(Published by Herbert Anderson, Editor of Reflective Practice)
By 2006, and especially after 9/11, I had given hundreds of speeches about Islam, at small and large venues. I was fatigued. A good speaker has to know what’s going on in the world. But my steady diet of world news had stalled my spiritual journey. I felt that my religion was just a thin coat I could easily shed. I was a talking-head, and whatever I knew about the virtues of being a Muslim was coming out of my mouth and bypassing my heart. But without my heart in the game, I being my lesser self, impatient, short tempered, and unhappy. To be the best person I could be, somehow I would have to pierce the thick crust that had grown over my heart.
Islam is the religion of my parents and grandparents. But as the next generation of Muslims, I wanted to know how to manifest its true practice. Luckily, I was guided to a possible means of helping my heart and connecting deeply with others, not just in crowds, but one-on-one. The path led me in pursuit of clinical pastoral education (CPE).

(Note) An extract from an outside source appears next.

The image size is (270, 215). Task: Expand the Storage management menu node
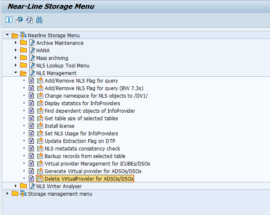point(7,194)
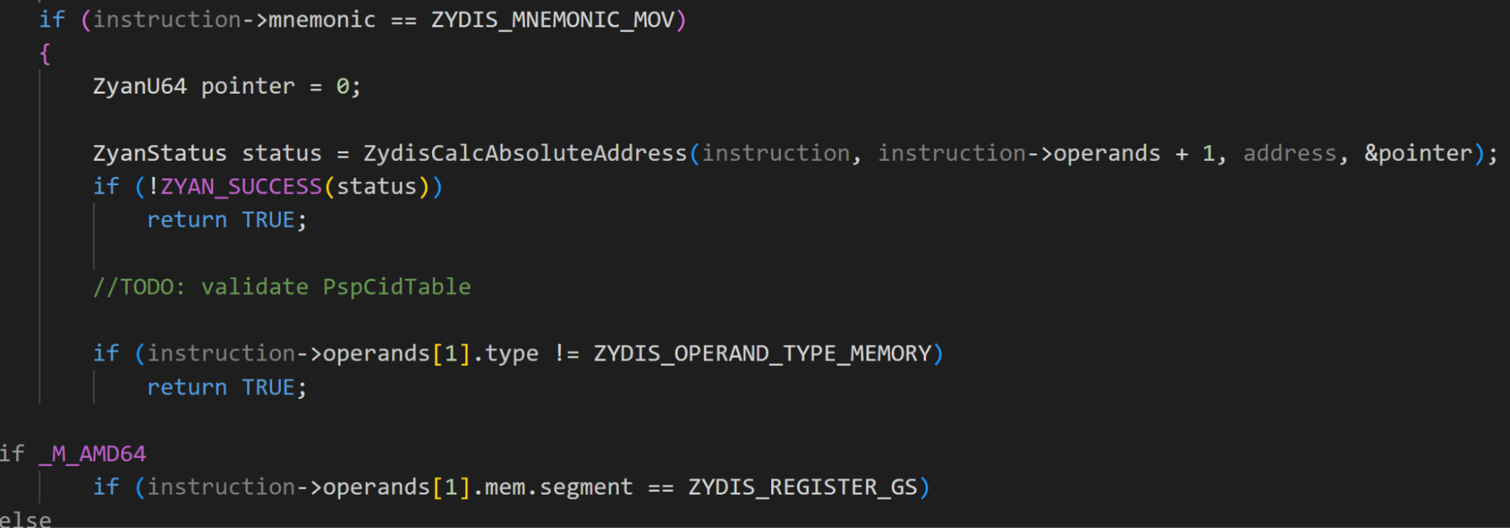
Task: Click the &pointer argument
Action: [1418, 153]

I applied for my first unit of CPE and was accepted at Saint Vincent Hospital in Worcester, Massachusetts. The biggest challenge for me was getting over my own “issues,” in order to be present for someone else. Throughout the first unit, I experienced only fleeting moments of being present with patients. For the most part, I remained trapped in my own unresolved issues. My pastoral care supervisor, Peggy Kieras, helpfully identified many obstacles preventing me from being present for others. During clinical time, no matter the patient’s circumstances, I kept reverting back to my old ways of “being religious.” This meant being a teacher; and what I would do is try to solve someone’s problem, by lecturing and educating.
I am eternally grateful to my supervisor for not giving up on me. She knew better than I the challenges I faced; and yet she must have seen some potential. With her encouragement, I applied and was accepted into the Selective Residency Program at Brigham & Women’s, an acute trauma hospital in Boston. I would eventually complete three more CPE units, and be on track for a career as a professional Muslim chaplain.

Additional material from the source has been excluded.